简体   繁体   English

Python BeautifulSoup在URL上不起作用

[英]Python BeautifulSoup doesn't works on URL

I'm happy to join Stack Overflow :) First time i don't find an answer at my problem :) 我很高兴加入Stack Overflow :)第一次我找不到我的问题的答案:)

I would like to scrap "meta description" on url list (in a SQL data base). 我想在网址列表上(在SQL数据库中)删除“元描述”。

When I started my script, it gets "killed" without any error. 当我启动脚本时,它被“杀死”,没有任何错误。 It gets killed reading the 11th URL. 阅读第11个URL会被杀死。

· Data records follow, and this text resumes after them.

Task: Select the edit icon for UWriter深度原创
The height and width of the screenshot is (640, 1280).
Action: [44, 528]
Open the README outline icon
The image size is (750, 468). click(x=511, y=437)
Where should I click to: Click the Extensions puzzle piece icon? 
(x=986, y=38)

I made some tests, and I identified an URL : " http://www.les-calories.com/famille-4.html " 我进行了一些测试,并确定了一个URL:“ http://www.les-calories.com/famille-4.html

So i made this test, reducing my code at minimum : 所以我做了这个测试,至少减少了我的代码:

# encoding=utf8 
from bs4 import BeautifulSoup
import urllib
html = urllib.urlopen(" http://www.les-calories.com/famille-4.html").read()
soup = BeautifulSoup(html)

And this code gets "killed" by the shell. 并且此代码被外壳“杀死”。

screen 屏幕

I don't understand why... 我不明白为什么

Thank you for your help :) 谢谢您的帮助 :)

It could be that you've not specified the parser in which case do the following. 可能是您没有指定解析器,在这种情况下,请执行以下操作。

soup = BeautifulSoup(html, "html.parser")

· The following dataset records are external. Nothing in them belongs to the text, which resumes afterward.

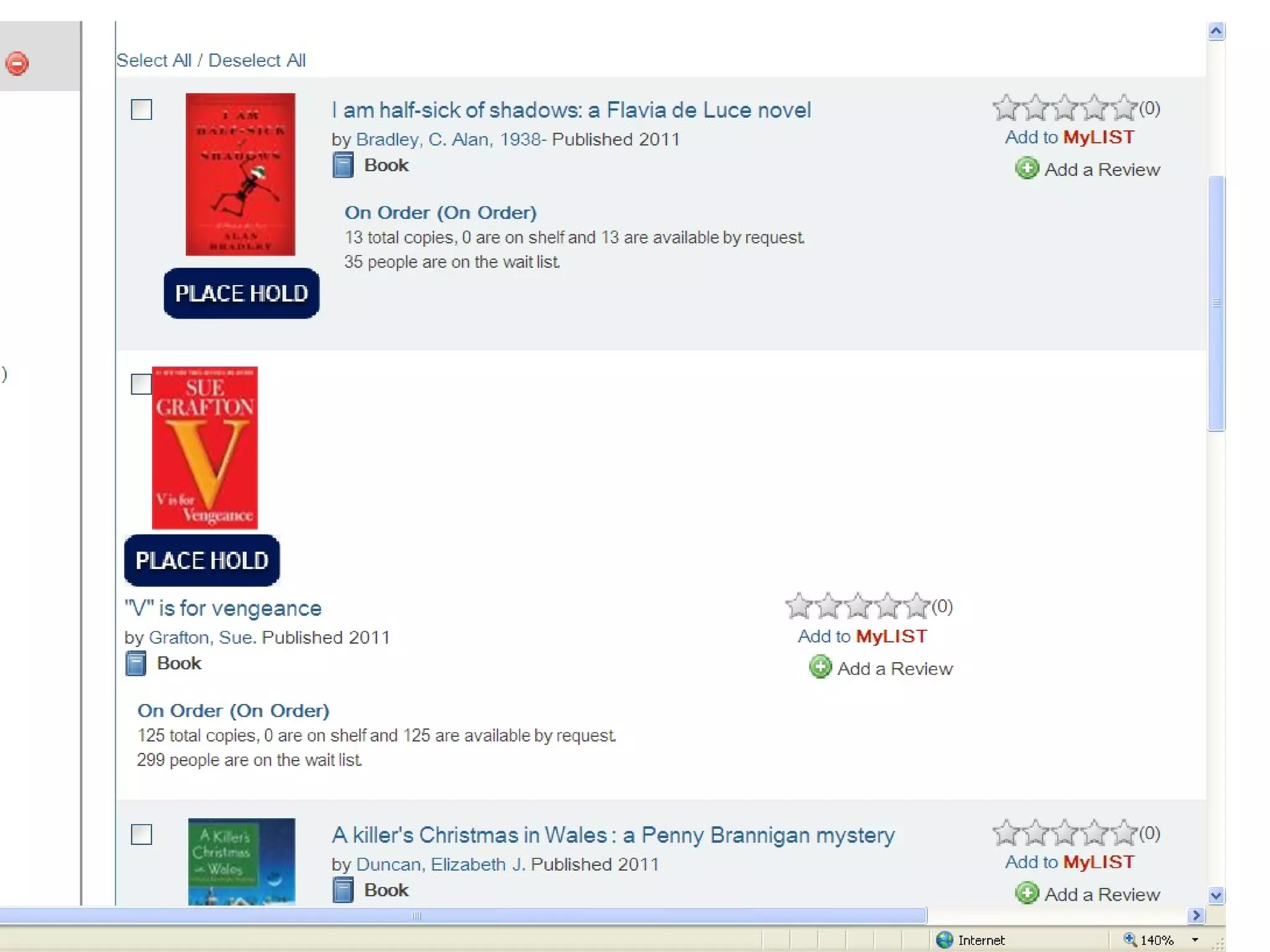
Task: Click the blue Book icon under Bradley
Action: click(x=343, y=165)
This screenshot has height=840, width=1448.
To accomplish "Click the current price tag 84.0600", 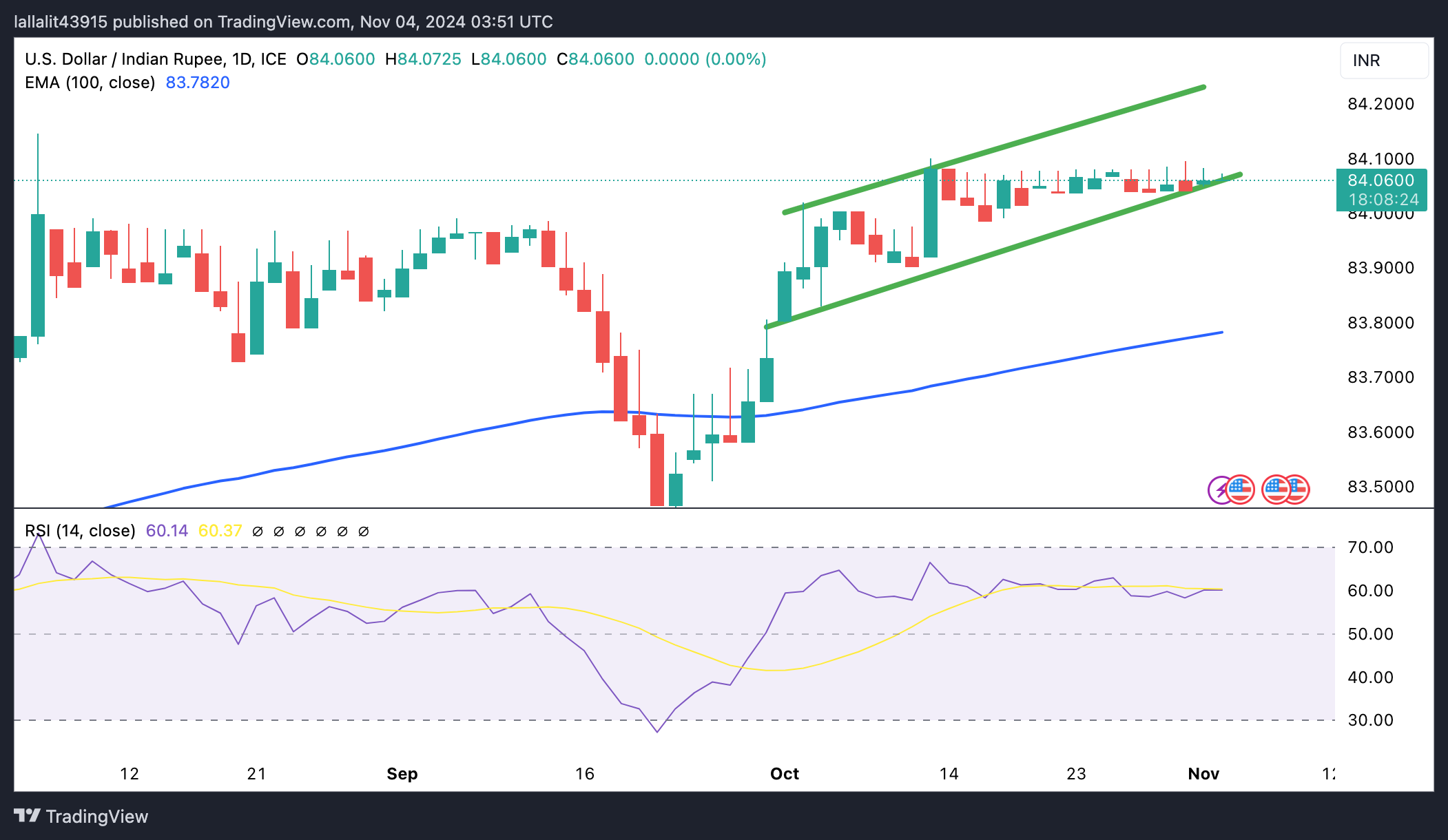I will click(x=1381, y=180).
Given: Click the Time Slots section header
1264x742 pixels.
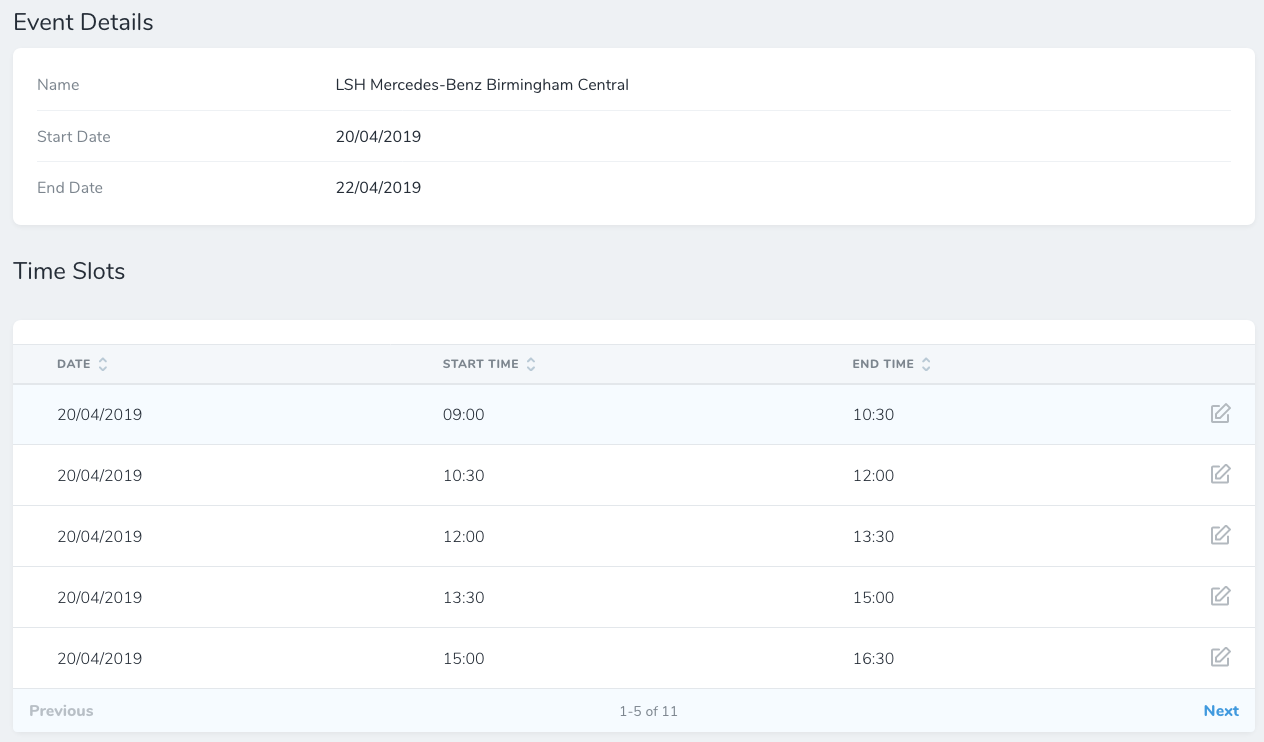Looking at the screenshot, I should [x=69, y=270].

However, I think what is more likely is that there was just too much information in the HTML page. 但是,我认为更有可能的是HTML页面中的信息太多了。 What I'd do is use the python-requests package, and in the GET request, I'd set stream to True . 我要做的是使用python-requests包,然后在GET请求中,将stream设置为True Like so: 像这样:

>>> import requests
>>> resp = requests.get("http://www.les-calories.com/famille-4.html", stream=True)
>>> from bs4 import BeautifulSoup
>>> soup = BeautifulSoup(resp.text, "html.parser")
>>> soup.find("a")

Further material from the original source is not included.